Copy out the lines starting at the one with "This screenshot has width=506, height=900." and ending at the one with "notification-icon is located", switching "Find" to "Locate" and leaving everything else unchanged.

Provided records ▸
- - - - -
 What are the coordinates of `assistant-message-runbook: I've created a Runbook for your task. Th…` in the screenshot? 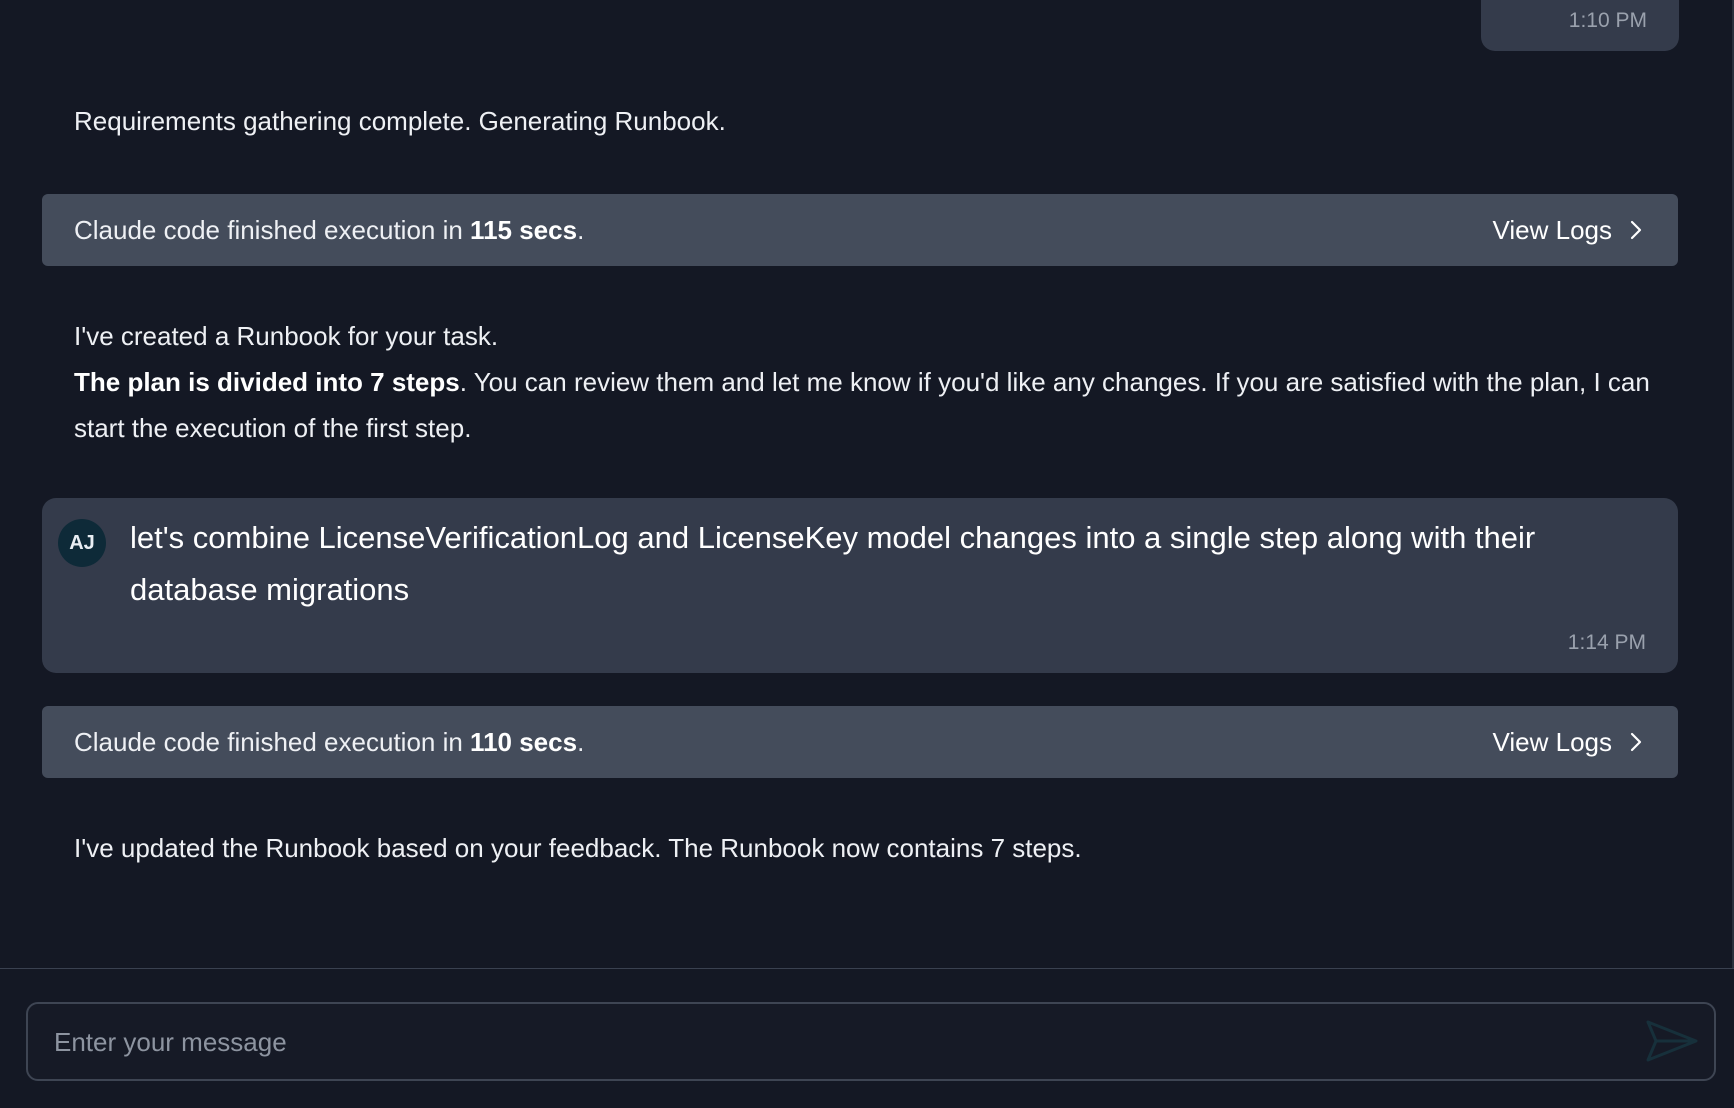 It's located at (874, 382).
- - - - -
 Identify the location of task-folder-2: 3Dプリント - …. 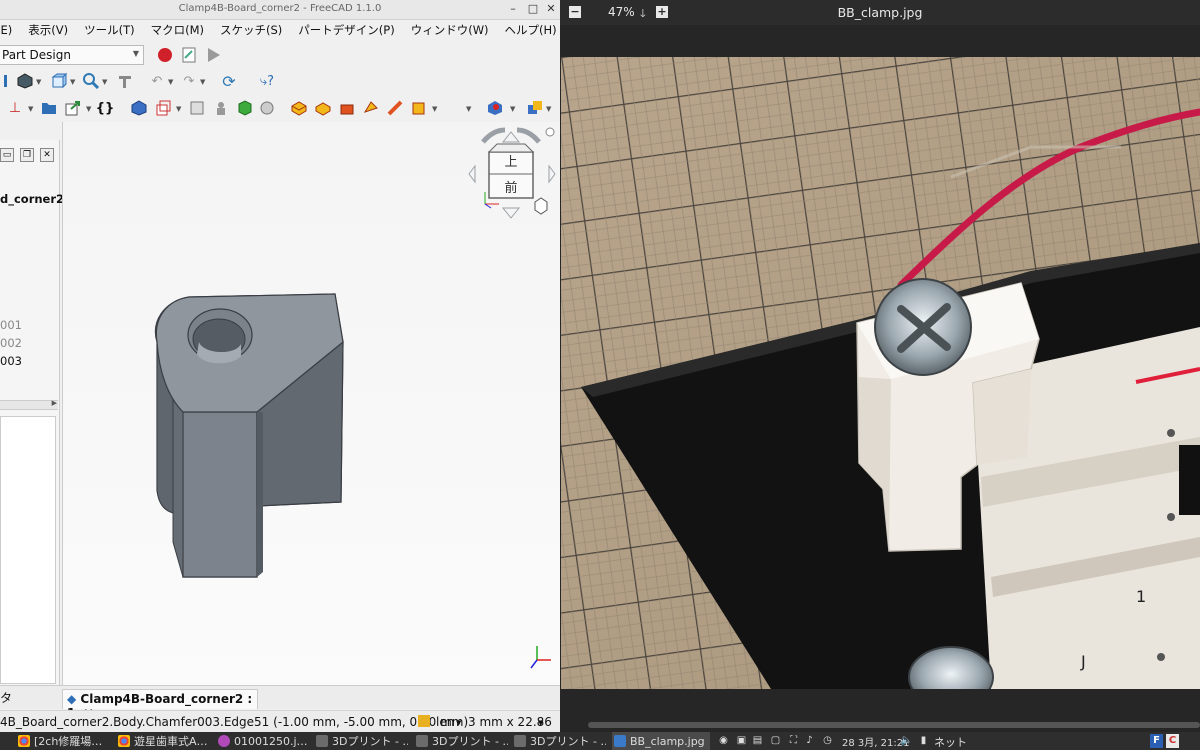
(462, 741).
- - - - -
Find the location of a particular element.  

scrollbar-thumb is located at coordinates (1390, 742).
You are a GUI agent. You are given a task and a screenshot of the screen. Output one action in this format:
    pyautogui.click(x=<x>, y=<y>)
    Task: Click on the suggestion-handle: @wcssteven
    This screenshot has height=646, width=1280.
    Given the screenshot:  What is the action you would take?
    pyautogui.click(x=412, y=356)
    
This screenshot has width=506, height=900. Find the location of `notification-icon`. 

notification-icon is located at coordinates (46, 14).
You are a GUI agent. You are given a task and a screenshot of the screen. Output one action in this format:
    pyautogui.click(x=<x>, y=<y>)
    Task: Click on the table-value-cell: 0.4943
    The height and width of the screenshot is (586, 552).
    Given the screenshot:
- - - - -
Response for this exercise ▸
This screenshot has width=506, height=900. Locate the location of `notification-icon`. 

notification-icon is located at coordinates (46, 14).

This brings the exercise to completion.